# Online course 1: Introduction to R using a protocol for conducting and presenting results of regression-type analyses.

**Flyer for this course **

See the online flyer for a detailed description.

**Course content**

In this course, we will provide an introduction to R and at the same time explain how to conduct data exploration, apply (simple) linear regression models, communicate results, and also determine optimal sample size (using power analysis) in case you want to set up a new field study or experiment.

We will use a 10-step protocol based on Zuur and Ieno (2016). The protocol takes us from the organization of data (formulating relevant questions, visualizing data collection, data exploration, identifying dependency), through conducting analysis (presenting, fitting and validating the model) and presenting output (numerically and visually), to extending the model via simulation.

This course is for scientists who would like to learn R in a non-traditional approach by applying it in a playful way, and also for scientists who have been exposed to an introductory R course and would like to extend their skills to the next level. This course is also beneficial if you would like to learn data exploration, data visualization, apply linear regression models, and power analysis.

This online course contains various modules representing a total of approximately 10 hours of work. Each module consists of multiple video files with short theory presentations, followed by exercises using real data sets, and video files discussing the solutions. All video files are on-demand and can be watched online, as often as you want, at any time of the day, within a 6 month period.

**Module 1**

We will start this module with a theory presentation based on Zuur and Ieno (2015). Using a 10-step protocol, we will explain how to conduct a regression-type analysis and present the results.

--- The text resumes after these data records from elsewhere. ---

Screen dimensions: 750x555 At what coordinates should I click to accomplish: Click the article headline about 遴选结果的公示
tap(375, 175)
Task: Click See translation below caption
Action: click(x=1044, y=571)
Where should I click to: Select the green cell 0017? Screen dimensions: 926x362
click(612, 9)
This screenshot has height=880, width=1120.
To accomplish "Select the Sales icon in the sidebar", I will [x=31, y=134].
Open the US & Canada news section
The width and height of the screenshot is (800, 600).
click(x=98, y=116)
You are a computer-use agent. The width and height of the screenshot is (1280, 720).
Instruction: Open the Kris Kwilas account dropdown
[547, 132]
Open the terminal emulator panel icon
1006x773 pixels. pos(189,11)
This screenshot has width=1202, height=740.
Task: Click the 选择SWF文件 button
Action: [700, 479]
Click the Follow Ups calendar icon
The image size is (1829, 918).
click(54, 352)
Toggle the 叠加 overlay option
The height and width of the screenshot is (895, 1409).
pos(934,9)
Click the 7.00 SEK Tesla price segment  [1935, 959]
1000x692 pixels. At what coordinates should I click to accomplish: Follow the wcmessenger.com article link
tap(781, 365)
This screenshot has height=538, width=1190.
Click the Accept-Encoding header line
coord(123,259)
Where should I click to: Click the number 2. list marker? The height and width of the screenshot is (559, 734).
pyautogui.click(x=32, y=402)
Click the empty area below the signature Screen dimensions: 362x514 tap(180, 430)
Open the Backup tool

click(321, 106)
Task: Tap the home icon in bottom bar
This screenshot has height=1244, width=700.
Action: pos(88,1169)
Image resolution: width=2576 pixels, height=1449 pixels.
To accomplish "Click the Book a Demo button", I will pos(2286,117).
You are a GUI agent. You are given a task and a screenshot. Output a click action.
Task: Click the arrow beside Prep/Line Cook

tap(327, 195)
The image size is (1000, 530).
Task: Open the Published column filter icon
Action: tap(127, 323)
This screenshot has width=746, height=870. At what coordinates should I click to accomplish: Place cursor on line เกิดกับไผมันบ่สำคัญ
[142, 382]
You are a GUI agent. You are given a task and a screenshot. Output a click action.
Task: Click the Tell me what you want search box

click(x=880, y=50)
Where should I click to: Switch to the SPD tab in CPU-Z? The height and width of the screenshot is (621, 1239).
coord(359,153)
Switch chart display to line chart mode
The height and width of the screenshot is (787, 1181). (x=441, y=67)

Note that we will not dive too deep into the statistical theory underlying the models.

We will then do 3 exercises that will teach you how to import data, manipulate data (deleting rows, selecting columns, etc), plot data using ggplot2, and formulate your questions as a preparation for the statistical analysis.

A more detailed outline is given in the two bullet points below.

- Introduction to R, theory presentation (10-step protocol), and executing steps 1 and 2 of the protocol in R. We will discuss the installation of R, R-Studio, and add-on packages, importing data into R and accessing variables.
- We will present various data sets and discuss how to formulate the underlying questions (which will motivate the application of certain statistical techniques). We will use the ggplot package in R to visualize spatial-temporal data and explain how to modify and manipulate data sets in R (e.g. removing rows or columns, creating new variables, etc.).

**Module 2 **

In this module, we start with a theory presentation on data exploration (based on Zuur et al. 2010). We will apply data exploration on 3 data sets. We discuss how to recognize outliers and what to do with them. We also explain how to identify the presence of collinearity (correlation between covariates) using multipanel scatterplots, Pearson correlations, variance inflation factors, and principal component analysis biplots. All statistical techniques are explained in Laymen's terms. We also explain that you should * not* test the response variable for normality (which is a huge misconception).

The bullet points below summarise module 2.

- Conduct data exploration in R and visualize the dependency structure in the data (steps 3 and 4 of the protocol).
- We continue with the visualization of spatial data, time-series data, and spatial-temporal data. Data exploration is applied to various data sets using R functions like the plot, boxplot, and dotchart functions. However, the emphasis is on the ggplot2 package to make multipanel graphs.

**Module 3**

The third module consists of three exercises. In the first exercise, we execute a linear regression model with one covariate and apply the entire protocol. We explain how to apply the model, read the output, judge whether the model is good using model validation, and show how to visualize it using ggplot2. In the second exercise, we use a linear regression model with two covariates, and the same protocol is applied. Although we use a simple linear regression model, similar steps should be applied for more advanced models (e.g. linear mixed-effects models, GLMMs, or GAM(M)s).

In the third exercise, we use one of the data sets that we used earlier in the course. We ask the question: 'If we were to repeat the sampling process, how many observations should we take?' The statistical tool to answer this question is called 'power analysis', and it is surprisingly simple. We will use power analysis to determine what happens if we take fewer, or more observations. We will also investigate how many observations we need to take if we want to be able to detect a 20% change in the response variable, a 10% change, and a 5% change. A power analysis can save you a lot of money and time! We will program the power analysis from scratch. Power analysis can also be applied to more advanced models like GLMM (although that is not part of this course)

The bullet points below summarise the third module.

- Two exercises in which we apply steps 5 - 10 of the protocol.
- We assume that you are familiar with the basics of linear regression (a Laymen's explanation is provided). We will show how to implement such a model in R, explain how to assess the underlying assumptions, and visualize the model.
- We will also explain what to present in a paper or report.
- One exercise explaining and applying power analysis to determine the optimal sample size.

Pre-required knowledge: Basic statistics (e.g. mean, variance, normality). No R knowledge is required. You will learn R ‘on the fly’. This is a non-technical course.